__Exercise A__:
Render the lines of the collected data listing as a Markdown table with the columns Row and Line, starting at the line that contains "Task: Switch to the School Subjects tab" and ending at the line that contains "Action: click(x=118, y=116)". Leave out blank lines.
__Exercise B__:
Write what comes next in the economics multiple-choice quiz, picking up right after its final line.

TNPSC - Economics - MCQ

1.The main source of India’s national income is?
  • Industry
  • Agriculture
  • Forestry
  • None of these
Answer: Agriculture

2.Which of the following are the main causes of slow rate of growth of per capita income in India?
a. High capital - output ratio
b. High rate of growth of population
c. High rate of capital formation
d. High level of fiscal deficits
  • a, b
  • b,c,d
  • a,d
  • All of the Above
Answer: a,b

3. Among Indian Economists who had done pioneering work on National Income?
  • P. N. Dhar
  • Jagdish Bhagwati
  • V. K. R. V. Rao
  • Prof. Shenoi
Answer: V. K. R. V. Rao

4.Which of the following is not a method of estimating national income?
  • Income method
  • Value - added method
  • Expenditure method
  • Export - import method
Answer: Export - import method

5. In our country, which of the following affects poverty line the most?
  • Level of prices
  • Production quantum
  • Per capita income
  • Quantum of gold reserve
Answer: Per capita income

6.To know whether the rich are getting richer and the poor getting poorer, it is necessary to compare
  • The availability of food grains among two sets of people, one rich and the other poor, over different periods of time
  • The distribution of income of an identical set of income recipients in different periods of time
  • The wholesale price index over different periods of time for different regions
  • The distribution of income of different sets of income recipients at a point of time
  • Answer: The distribution of income of an identical set of income recipients in different periods of time
7.The largest revenue in India is obtained from?
  • Sales Tax
  • Direct Taxes
  • Excise Duties
  • None of these
Answer: Excise Duties

8.Which of the following is not true about ‘vote on-account’?
  • It is a budget presented in the Parliament to cover the deficit left by the last budget.
  • It does not allow the Government to set for the economic policies of the new plan which starts from April 1.
  • It prevents the Government from imposing fresh taxes or withdrawing old one.

Collected data
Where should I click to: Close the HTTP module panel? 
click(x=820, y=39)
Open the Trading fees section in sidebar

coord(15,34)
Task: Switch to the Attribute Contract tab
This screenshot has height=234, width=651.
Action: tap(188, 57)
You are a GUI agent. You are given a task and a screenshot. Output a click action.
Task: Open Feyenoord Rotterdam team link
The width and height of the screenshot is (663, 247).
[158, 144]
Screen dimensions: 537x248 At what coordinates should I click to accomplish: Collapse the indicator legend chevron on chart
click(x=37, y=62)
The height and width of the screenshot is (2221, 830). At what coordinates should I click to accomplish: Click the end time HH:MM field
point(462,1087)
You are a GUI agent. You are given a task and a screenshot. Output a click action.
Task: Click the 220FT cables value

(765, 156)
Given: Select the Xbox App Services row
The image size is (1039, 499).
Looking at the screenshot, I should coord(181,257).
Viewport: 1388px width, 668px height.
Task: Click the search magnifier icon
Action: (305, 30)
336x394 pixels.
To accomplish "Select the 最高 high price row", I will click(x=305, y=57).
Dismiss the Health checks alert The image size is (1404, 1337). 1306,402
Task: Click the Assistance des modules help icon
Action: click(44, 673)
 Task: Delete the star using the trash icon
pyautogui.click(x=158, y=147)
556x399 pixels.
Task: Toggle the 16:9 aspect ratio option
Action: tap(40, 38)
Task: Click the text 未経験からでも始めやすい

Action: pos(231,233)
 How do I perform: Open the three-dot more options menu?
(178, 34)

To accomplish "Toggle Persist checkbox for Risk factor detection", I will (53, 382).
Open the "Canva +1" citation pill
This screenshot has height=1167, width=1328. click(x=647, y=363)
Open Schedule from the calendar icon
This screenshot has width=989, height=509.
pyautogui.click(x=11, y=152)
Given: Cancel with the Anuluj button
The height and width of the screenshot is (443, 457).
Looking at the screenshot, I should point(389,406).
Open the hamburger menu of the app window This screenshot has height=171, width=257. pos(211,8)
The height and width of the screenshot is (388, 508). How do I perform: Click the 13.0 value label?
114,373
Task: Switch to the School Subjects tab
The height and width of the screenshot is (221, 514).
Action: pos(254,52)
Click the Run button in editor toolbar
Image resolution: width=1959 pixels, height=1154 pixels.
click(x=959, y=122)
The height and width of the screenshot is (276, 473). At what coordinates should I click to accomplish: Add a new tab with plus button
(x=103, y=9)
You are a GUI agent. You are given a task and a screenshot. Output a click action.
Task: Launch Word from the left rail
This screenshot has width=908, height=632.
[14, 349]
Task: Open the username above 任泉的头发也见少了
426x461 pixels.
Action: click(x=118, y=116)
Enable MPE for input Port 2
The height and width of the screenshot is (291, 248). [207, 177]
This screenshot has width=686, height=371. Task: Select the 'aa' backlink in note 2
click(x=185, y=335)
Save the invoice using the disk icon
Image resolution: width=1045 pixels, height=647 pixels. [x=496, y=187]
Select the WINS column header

__Written answer A__:
| Row | Line |
|---|---|
| 1 | Task: Switch to the School Subjects tab |
| 2 | The height and width of the screenshot is (221, 514). |
| 3 | Action: pos(254,52) |
| 4 | Click the Run button in editor toolbar |
| 5 | Image resolution: width=1959 pixels, height=1154 pixels. |
| 6 | click(x=959, y=122) |
| 7 | The height and width of the screenshot is (276, 473). At what coordinates should I click to accomplish: Add a new tab with plus button |
| 8 | (x=103, y=9) |
| 9 | You are a GUI agent. You are given a task and a screenshot. Output a click action. |
| 10 | Task: Launch Word from the left rail |
| 11 | This screenshot has width=908, height=632. |
| 12 | [14, 349] |
| 13 | Task: Open the username above 任泉的头发也见少了 |
| 14 | 426x461 pixels. |
| 15 | Action: click(x=118, y=116) |

__Written answer B__:
  • This allows the Government to withdraw an amount for a period with the consent of Parliament.
Answer: It is a budget presented in the Parliament to cover the deficit left by the last budget.

9.Fresh evaluation of every item of expenditure from the very beginning of each financial year is called ?
  • Fresh Budgeting
  • Deficit Budgeting
  • Performance Budgeting
  • Zero-based Budgeting
Answer: Zero-based Budgeting

10. Government imposes taxes to ?
  • check the accumulation of wealth among the rich
  • Run the machinery of state
  • uplift weaker sections
  • None of these
Answer: Run the machinery of state

11.An ad valorem duty is a tax on the basis of
  • the price of a commodity
  • the value added
  • the advertisement expenditure
  • the unit of the commodity
Answer: the price of a commodity

12. The budget is presented to the Parliament on
  • the last day of February
  • 15th March
  • the last day of March
  • 1st April
Answer: the last day of February

13.The income tax in India is
  • indirect and progressive
  • direct and proportional
  • direct and progressive
  • indirect and proportional
Answer: direct and progressive

14. Fiscal Policy is connected with
  • Issue of currency
  • exports and imports
  • public revenue and expenditure
  • None of these
Answer: public revenue and expenditure

15.Which of the following is not a direct tax?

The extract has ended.